> [Extract provided]
Calypso Rose. Photograph courtesy Selwyn Henry
Photograph courtesy Selwyn Henry

No one who sees Calypso Rose perform can resist being enthralled by her vivacity and warmth. Small in build, but in possession of a powerful voice, a ready smile, and the heart to match, she has conquered audiences all over the world. But there is more to the Trinidad and Tobago icon than meets the eye. Caribbean BELLE sat down with Calypso Rose as she talked about the woman behind the name and the obstacles that she overcame on her way to becoming an internationally recognised songstress.

Growing up in Tobago

McCartha Linda Sandy-Lewis laughs when she talks about growing up in Tobago in the 1940’s: “I come from a very large family. There were 13 of us...imagine fitting 13 children into a two-room house.”

Her father, Altino Sandy, a fisherman, farmer and Spiritual Baptist minister, was also a bit of a Casanova, having sired seven children outside of wedlock. “He would be away fishing and farming for weeks,” Rose remembers, “so my mother took care of us.” Despite his absences, Calypso Rose remembers her father fondly. “He was a very loving man. He couldn’t read or write but he could preach good,” she laughed.

As a child, Rose didn’t have her father’s way with words: “I couldn’t speak, I would stutter and stammer.” She did, however, have a peculiar gift of ‘sight’. “I had spiritual eyes,” she said, “I would see things and let the family know what was happening before it happened.” Her father, she claims, would have to keep an eye on her while everyone slept to ensure that she didn’t open the door and walk away into the night.

When she was nine years old, a visit from a family friend changed the course of Rose’s life. “My father’s brother had a girlfriend in Trinidad,” she remembers. “Her two sons were in England and she wanted someone to keep her company. My uncle told her, “My brother have a whole bundle of them. Go Tobago and take one.” So she came. Edith Robinson, enthralled by the little girl who sucked a finger while the other hand twisted her hair, took her to Trinidad the following day. “I was so glad,” Rose said, “no more fighting for roast sweet potato for breakfast and bush tea.”

> [What is asked]
a – In the Calypso Rose profile, shorten the paragraph beginning "Her father, Altino Sandy" into a short bulleted list that keeps its main facts.
b – Carry on the Calypso Rose profile, picking up right after its final paragraph.

> [Recorded data]
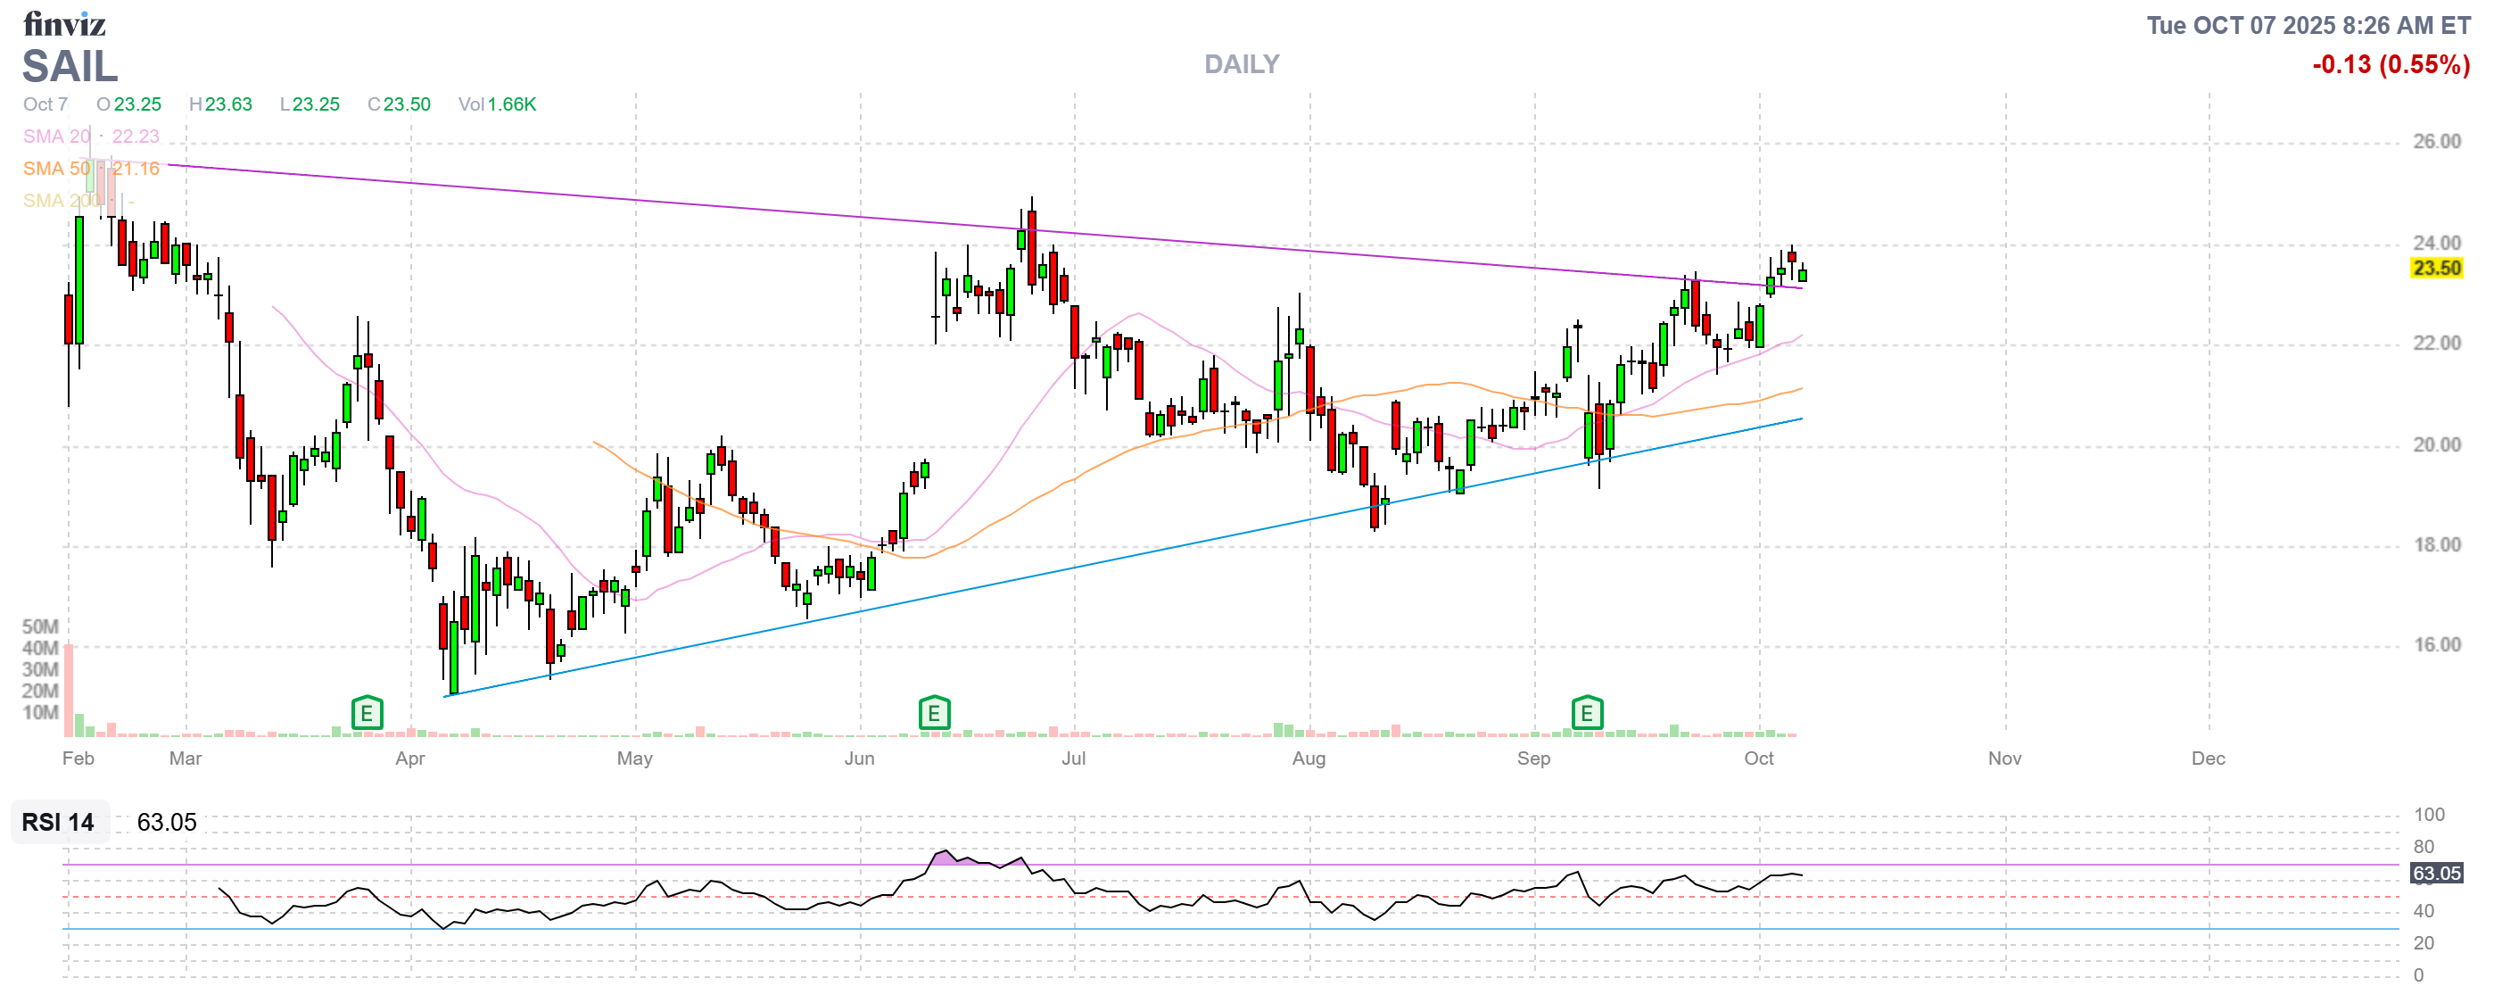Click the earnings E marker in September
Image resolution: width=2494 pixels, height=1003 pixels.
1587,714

> [Results by task]
a –
- Her father, Altino Sandy, was a fisherman, farmer and Spiritual Baptist minister.
- He fathered seven children outside of wedlock.
- He was often away fishing and farming for weeks, so her mother looked after the children.
- Calypso Rose remembers him fondly as a very loving man.
- He could not read or write, but he could preach well.

b –
Life in Trinidad

Robinson, Rose claims, loved her as if she were her own child and introduced her to the world of calypso. She recalls her singing and ‘wining’ while preparing a lavish Sunday spread of stewed meats, callaloo, rice and provision: “In those days she had a music box with the gramophone that you crank up and I was the DJ, cranking up that gramophone. My aunt had loved calypso (she starts singing Pharaoh’s “Portuguese Dance”)... Vishti Vishti Vai ...”

It was during these musical interludes that Rose developed her trademark ‘wine’: “She was a party lady, my aunt...that’s how I learn to wine. She used to put me on the table and show me how to wine.”

But not everyone was as accepting as her new guardian. Her schoolmates at the San Juan Government School teased the little dark-skinned girl with the picky hair and the stammer. She recalls: “It was very rough ... I couldn’t speak and they used to tell me, “Small islander, go back to the country you come from.” .... I cried because I couldn’t say what I wanted to.”

Calypso, however, would give her a voice. Recalling the incident that led to her first calypso, Rose said: “My aunt sent me to the market and I saw a guy snatch a pair of glasses from a lady and start to run...That night, I started writing because I had never seen this in Tobago...In Tobago, nobody steals...anybody want something, they ask.”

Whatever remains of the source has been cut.